ФРАГМЕНТ ТЕКСТА
↓
22 декабря в половине второго по петербургскому времени мы перешли через понтонный мост и очутились в Галиции. Кучками стояли солдаты, теснились военные и обывательские подводы, валялись груды обтёсанных брёвен для строящегося моста. От переправы сразу же начинается ровное австрийское шоссе, идущее вдоль Вислы. По бокам шоссе толстые короткие ветлы с сердито растрёпанными верхушками из голых прутьев. На повороте белая большая доска, на которой чёткими буквами обозначено по-польски: «Королевская область Галиция. Уезд Домбровский. Местечко Щуцин».

Щуцин — небольшое галицийское местечко с двухэтажными каменными домами, старым костёлом и большими лавками. Но все это в прошлом. Сейчас Щуцин — совершенно мёртвый посёлок, по которому, как по кладбищу, блуждают наши солдаты. Дома все разрушены, окон нет, печи разворочены, на полу сено, рваные еврейские молитвенники, много битой посуды, тряпки и зловонная грязь. Лишь кое-где на задворках мелькают робкие обывательские фигуры. И дальше, за Щуцином, такая же мёртвая тишина. Деревни покинуты. Над крышами ни дымка, в окнах пусто. На дворе ни гусей, ни скота, ни телег. Даже на деревьях, растущих вдоль шоссе, — ни одного воробья. Изредка встречаются обывательские фурманки с молчаливыми польскими мужиками, приветствующими нас низкими-низкими поклонами. На одной фурманке, погоняемой поляком, сидел чернобородый галицийский еврей. Один из наших молодых возчиков, проходя мимо него, хлестнул его батогом, о чем радостно сообщил нашим солдатам.

Часам к четырём добрались до Ривана — большой деревни, расположенной перпендикулярно к шоссе. Свернули и пошли вдоль узкой речонки, обсаженной ветлами. Остановились в просторной крестьянской хате. В доме порядок: большие коричневые кафельные печи, деревянный пол, крашеные скамьи. Во дворе — сараи с навесами для лошадей, бетонный колодец, чистый деревянный клозет. Хозяйка, баба лет сорока пяти, плачет и громко вздыхает.

— Чего ты?

Да у меня уж стояли и наши войска, и русские, и казаки.
↑
СОБРАННЫЕ ДАННЫЕ
↓
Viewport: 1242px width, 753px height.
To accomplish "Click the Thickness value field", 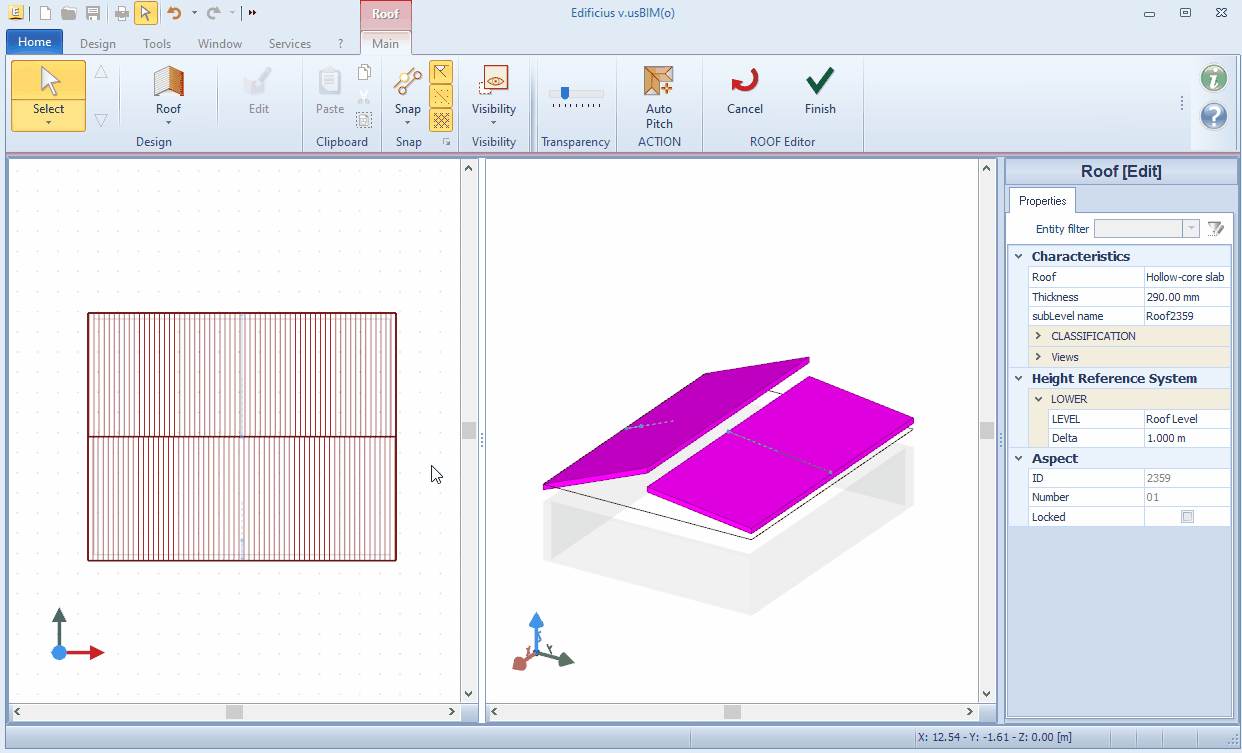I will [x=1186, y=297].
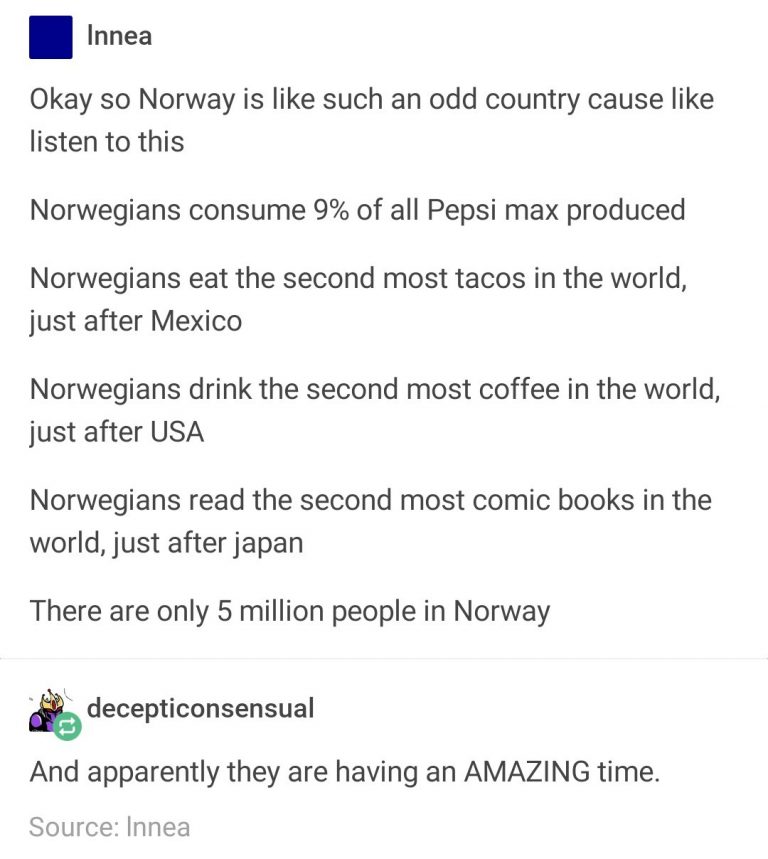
↑
ЗАДАНИЕ
Слово в слово перепишите часть отрывка о Галиции между «Часам к четырём» и «и громко вздыхает.», включая оба этих места.

РЕШЕНИЕ
Часам к четырём добрались до Ривана — большой деревни, расположенной перпендикулярно к шоссе. Свернули и пошли вдоль узкой речонки, обсаженной ветлами. Остановились в просторной крестьянской хате. В доме порядок: большие коричневые кафельные печи, деревянный пол, крашеные скамьи. Во дворе — сараи с навесами для лошадей, бетонный колодец, чистый деревянный клозет. Хозяйка, баба лет сорока пяти, плачет и громко вздыхает.